Anyway, thanks for all the help. I'll continue on. Probably I won't
see too many xruns with this set like this.
cheers,
Mark
On 10/6/05, Mark Knecht <[email protected]> wrote:
> On 10/6/05, Ingo Molnar <[email protected]> wrote:
> >
> > * Mark Knecht <[email protected]> wrote:
> >
> > > I am still getting a few xruns even after raising Jack's priority
> > > level to 80. I am wondering whether it's fair to report these when I
> > > have CONFIG_DEBUG_PREEMPT set?
> >
> > > 4559 78 38 [IRQ 58]
> >
> > > 58: 257570 IO-APIC-level hdsp
> >
> > IRQ 58 is your audio interrupt, right? You should raise that one to prio
> > 80 too. (via chrt)
> >
> > > Since my NIC is getting a higher priority than both my sound card and
> > > my 1394 audio drives (IRQ217 vs. IRQ58/IRQ66) I assume that network
> > > activity might possibly sometimes cause a problem? Or is this not
> > > true?
> >
> > yeah, that could be the case.
> >
>
> Can you suggest how I might be able to do this at boot time?

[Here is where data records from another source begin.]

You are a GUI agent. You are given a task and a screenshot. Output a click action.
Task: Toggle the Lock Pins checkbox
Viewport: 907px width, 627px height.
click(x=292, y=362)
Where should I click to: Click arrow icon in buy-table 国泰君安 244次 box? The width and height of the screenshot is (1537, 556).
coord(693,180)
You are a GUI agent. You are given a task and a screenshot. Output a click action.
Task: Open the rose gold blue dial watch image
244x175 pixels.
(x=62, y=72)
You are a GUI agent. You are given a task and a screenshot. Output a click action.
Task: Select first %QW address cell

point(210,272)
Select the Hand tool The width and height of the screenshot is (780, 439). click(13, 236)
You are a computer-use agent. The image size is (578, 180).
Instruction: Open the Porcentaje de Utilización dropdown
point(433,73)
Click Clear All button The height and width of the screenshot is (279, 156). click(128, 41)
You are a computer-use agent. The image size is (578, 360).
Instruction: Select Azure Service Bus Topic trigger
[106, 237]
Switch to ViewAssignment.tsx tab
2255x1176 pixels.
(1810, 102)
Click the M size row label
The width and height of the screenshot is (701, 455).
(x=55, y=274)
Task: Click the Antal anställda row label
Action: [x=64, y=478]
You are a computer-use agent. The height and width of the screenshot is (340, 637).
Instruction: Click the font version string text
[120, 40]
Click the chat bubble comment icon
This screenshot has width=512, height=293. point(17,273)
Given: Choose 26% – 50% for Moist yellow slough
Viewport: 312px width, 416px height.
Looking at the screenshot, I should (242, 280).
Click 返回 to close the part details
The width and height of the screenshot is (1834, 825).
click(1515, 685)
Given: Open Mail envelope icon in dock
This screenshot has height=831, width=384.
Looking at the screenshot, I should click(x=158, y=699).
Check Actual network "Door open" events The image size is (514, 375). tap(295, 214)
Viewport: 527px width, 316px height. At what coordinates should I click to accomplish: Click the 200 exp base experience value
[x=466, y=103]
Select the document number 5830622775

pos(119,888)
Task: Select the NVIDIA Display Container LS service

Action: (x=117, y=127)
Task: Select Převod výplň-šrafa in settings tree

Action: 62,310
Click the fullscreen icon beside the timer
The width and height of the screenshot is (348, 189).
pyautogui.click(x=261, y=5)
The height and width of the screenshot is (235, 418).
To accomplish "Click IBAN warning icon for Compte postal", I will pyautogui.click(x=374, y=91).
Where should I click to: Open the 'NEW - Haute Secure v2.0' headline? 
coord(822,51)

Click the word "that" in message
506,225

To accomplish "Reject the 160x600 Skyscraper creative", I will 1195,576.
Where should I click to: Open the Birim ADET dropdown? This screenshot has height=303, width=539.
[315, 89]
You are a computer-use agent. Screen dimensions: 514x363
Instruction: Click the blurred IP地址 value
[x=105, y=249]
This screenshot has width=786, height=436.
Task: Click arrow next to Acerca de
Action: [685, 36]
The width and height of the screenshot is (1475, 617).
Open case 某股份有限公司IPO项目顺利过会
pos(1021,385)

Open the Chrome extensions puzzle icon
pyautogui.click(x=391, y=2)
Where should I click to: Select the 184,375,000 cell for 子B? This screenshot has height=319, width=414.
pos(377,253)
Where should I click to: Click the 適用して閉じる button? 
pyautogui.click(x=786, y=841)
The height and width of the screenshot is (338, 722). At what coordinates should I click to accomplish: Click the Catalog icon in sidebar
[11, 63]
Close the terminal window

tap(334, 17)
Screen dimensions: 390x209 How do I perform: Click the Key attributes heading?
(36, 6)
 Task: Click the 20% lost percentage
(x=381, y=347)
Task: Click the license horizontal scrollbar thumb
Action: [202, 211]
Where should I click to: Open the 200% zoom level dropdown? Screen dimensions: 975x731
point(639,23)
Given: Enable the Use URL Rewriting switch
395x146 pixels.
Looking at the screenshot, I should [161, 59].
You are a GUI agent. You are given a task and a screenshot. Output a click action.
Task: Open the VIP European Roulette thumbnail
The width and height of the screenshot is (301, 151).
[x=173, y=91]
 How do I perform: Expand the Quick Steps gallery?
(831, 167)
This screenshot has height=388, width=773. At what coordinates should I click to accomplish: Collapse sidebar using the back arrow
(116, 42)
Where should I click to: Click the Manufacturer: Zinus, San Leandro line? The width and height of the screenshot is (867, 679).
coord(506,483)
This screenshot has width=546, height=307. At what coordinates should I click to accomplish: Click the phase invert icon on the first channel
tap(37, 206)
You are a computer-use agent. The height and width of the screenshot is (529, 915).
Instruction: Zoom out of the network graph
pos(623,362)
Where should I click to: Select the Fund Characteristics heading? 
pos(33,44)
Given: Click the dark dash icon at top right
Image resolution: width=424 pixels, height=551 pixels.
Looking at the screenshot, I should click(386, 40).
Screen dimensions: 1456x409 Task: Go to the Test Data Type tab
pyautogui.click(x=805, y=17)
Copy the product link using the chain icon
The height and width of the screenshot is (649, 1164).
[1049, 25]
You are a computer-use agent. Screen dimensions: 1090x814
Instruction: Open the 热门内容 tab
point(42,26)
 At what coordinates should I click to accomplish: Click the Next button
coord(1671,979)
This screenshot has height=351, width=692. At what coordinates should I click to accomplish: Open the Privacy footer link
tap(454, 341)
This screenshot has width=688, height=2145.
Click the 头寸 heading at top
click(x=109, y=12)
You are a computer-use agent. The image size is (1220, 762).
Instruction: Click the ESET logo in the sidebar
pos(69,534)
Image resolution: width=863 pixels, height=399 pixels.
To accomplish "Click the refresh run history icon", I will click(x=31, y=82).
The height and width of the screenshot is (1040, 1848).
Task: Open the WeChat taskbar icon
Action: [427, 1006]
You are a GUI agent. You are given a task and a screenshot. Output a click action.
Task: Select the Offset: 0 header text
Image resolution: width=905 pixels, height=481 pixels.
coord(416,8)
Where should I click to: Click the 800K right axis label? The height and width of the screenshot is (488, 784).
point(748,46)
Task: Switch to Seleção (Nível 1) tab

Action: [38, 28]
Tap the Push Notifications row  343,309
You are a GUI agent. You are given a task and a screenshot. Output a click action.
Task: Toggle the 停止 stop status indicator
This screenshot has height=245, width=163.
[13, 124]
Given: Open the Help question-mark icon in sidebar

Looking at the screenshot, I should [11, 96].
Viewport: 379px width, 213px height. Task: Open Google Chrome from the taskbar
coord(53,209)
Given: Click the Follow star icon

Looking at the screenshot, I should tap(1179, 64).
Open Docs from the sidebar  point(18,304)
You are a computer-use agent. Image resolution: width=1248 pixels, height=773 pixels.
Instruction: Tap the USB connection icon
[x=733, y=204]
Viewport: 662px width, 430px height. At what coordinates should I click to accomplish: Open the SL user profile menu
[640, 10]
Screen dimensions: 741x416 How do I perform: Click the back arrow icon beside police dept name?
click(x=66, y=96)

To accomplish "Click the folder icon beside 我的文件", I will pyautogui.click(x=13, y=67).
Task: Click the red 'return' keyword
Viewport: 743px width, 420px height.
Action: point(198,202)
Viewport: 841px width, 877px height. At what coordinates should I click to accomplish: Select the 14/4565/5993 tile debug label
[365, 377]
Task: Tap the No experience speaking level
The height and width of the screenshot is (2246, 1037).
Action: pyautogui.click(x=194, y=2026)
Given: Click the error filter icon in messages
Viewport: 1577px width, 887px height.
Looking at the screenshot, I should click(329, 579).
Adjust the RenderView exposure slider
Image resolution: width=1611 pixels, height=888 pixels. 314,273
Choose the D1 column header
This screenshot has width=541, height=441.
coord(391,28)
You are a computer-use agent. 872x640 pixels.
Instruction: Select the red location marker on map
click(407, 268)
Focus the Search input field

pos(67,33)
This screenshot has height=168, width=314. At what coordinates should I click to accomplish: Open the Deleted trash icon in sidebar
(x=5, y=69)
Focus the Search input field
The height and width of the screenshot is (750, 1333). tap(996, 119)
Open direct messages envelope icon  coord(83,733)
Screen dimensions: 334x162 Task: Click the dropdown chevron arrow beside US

Apologies for answering myself...
I found an old conversation that answered this, at least when I'm
logged in as root. Hopefully it will work at boot time also:
chrt -f -p 80 `pidof "IRQ 58"`
I noted that the default chrt command changed the IRQ process from
SCHED_FIFO to SCHED_RR so I assume I really should leave it at
SCHED_FIFO?
Thanks,
Mark
On 10/6/05, Mark Knecht <[email protected]> wrote:
>
> I found an old conversation that answered this, at least when I'm
> logged in as root. Hopefully it will work at boot time also:
>
> chrt -f -p 80 `pidof "IRQ 58"`
>
> I noted that the default chrt command changed the IRQ process from
> SCHED_FIFO to SCHED_RR so I assume I really should leave it at
> SCHED_FIFO?
>
Evening all. A small report...
After getting rt priorities semi-setup using this commands:
/usr/bin/chrt -f -p 80 `/bin/pidof "IRQ 58"`
/usr/bin/chrt -f -p 61 `/bin/pidof "IRQ 66"`
/usr/bin/chrt -f -p 60 `/bin/pidof "IRQ 233"`
where 58 is my sound card, 66 is my 1394 audio drive, and 233 is
(apparently) my internal SATA system drive, I am now running a very
fast 64/2 setting on Jack. This corresponds to <3mS latency and is the
best that I can do with RME sound cards since the Alsa driver enforces
nothing lower than buffer sizes of 64. If things run at this level
reliably then no one is going to hear the latency and recorded audio
can go full circle and sound live. This is great. Thanks!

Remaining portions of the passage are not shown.